For NCFC player, activism has become part of his game
The messages keep pouring in, to the point where Austin da Luz isn't sure what he'll find when he picks up his phone after two hours of training. The fundraising campaign the North Carolina FC midfielder started is beginning to take on a life of its own, beyond anything he imagined.
Something good came out of da Luz's anger over House Bill 2 and the way it left his home state portrayed nationally. Desperate to do something, he pledged to donate to LGBTQ rights organizations for every game played, game started, goals and assists and asked other soccer players, fans and supporters' groups to join him. Last summer, Playing for Pride raised over $13,000. This year, who knows?
In two days this week, the number of players signed up doubled to more than 70, and there are still more than two weeks to go before things officially kick off.
“Last year was more people I knew or had one degree of separation,” da Luz said. “This year, it's gone completely off the rails.”
Da Luz doesn't even know most of this year's participants, other than by reputation. There are U.S. national team players, men and women both, like Brad Evans, Chris Wondolowski and Becky Sauerbrunn. There are fellow players from NCFC and the NC Courage and from MLS, the USL, NWSL, PDL and NPSL, even Iceland and Australia and the U.S. Paralympic National Team.
All because da Luz – a 30-year-old straight, cisgender male – was angry about HB2 and wanted to do something to stand in solidarity with the LGBTQ community. Da Luz grew up in Winston-Salem, where his father is the women's soccer coach at Wake Forest, won an NCAA title playing for the Demon Deacons and has spent the majority of his career making plays in the NCFC midfield, outside of a few stints in MLS. North Carolina is his home, and he felt like it needed defending.
“I've been to plenty of marches,” da Luz said. “I was outside the governor's mansion when HB2 passed. I just wanted to take ownership a little more and try to make an impact in the community I'm a part of, which is the sports community. This seemed like a good way to do that.
“It's all about just having people's backs for me. We're all people, cliché as that sounds. I wasn't happy with the response to HB2 from outside of our state. I wasn't happy being spoken for or spoken of in the way that we were.”
Da Luz was also playing for the right franchise. NCFC and the Courage already have Pride Nights in June, which is LGBTQ Pride Month, and unlike some other professional sports organizations, they encourage their players' activism — standing behind Courage captain Abby Erceg when she walked away from the New Zealand national team to protest a gender gap in pay and support, for example.
“I think soccer, in part because it's an international game, is best when it brings the whole community together to support their local club,” NCFC and Courage owner Stephen Malik said. “We celebrate the diversity of our community.
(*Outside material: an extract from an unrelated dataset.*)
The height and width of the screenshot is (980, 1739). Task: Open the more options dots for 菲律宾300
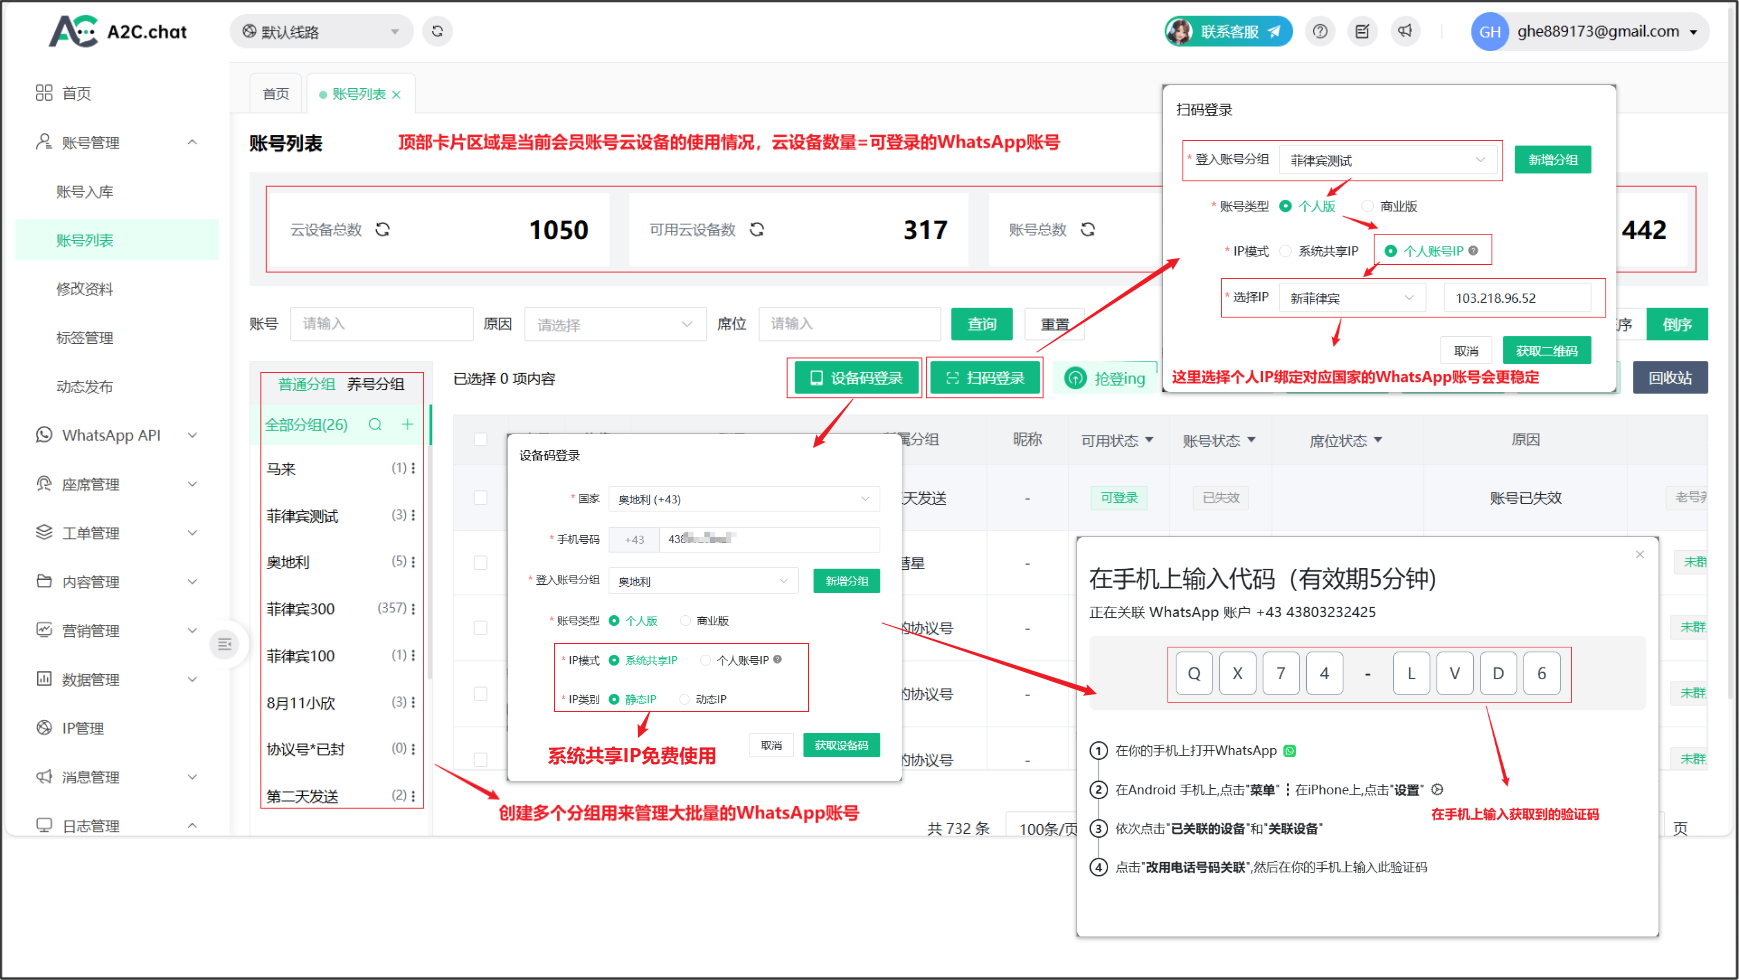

As it relates to players, I do encourage them to be involved in the community and to support any causes important to them. In Austin's case, he has great passion about supporting the Pride movement and we applaud him in that effort, just like we support those that want to stand for faith or family or other values more traditionally associated with our area. All are welcome.”
Playing for Pride was a summer-long effort last year, and the money raised went to the Human Rights Campaign, earning da Luz 2017 NASL Humanitarian of the Year honors.
This year, he honed the time commitment down to June and upped the recommended contribution: $5 per game played, $4 per assist, $6 per goal. (“Sometimes I throw a little bonus in there,” da Luz said, “if I feel like I played well.”) Da Luz directed this year's funds to Athlete Ally, a sports-focused LGBTQ rights advocacy group that has a strong base in the soccer community.
“The wave of players from around the world who are committing to Playing for Pride is an inspiration, and Athlete Ally is honored to be this year’s beneficiary,” Athlete Ally spokesperson Taylor Carr said.
That partnership added a dollop of legitimacy to his efforts and greatly expanded their reach.
“That's the most fun part of this for me,” da Luz said. “I'll pick up my phone, and there's a message from Wondolowski, and the next one is from some PDL kid I don't know. The reach is incredible.”
As more people join, from across the soccer world, this becomes less about da Luz and more about what he's trying to accomplish, which is fine with him. He can see the results on Twitter, where the occasional negative comment at @playingforpride is drowned out by messages of support and appreciation.
“Seeing that from different perspectives is what it's all about,” da Luz said. “And ultimately just having the LGBTQ community's back. Hopefully the end goal is to have more people tell their story from that community, because I just think that ultimately is where we need to end up and where we'll learn the most, when we hear more of those stories.”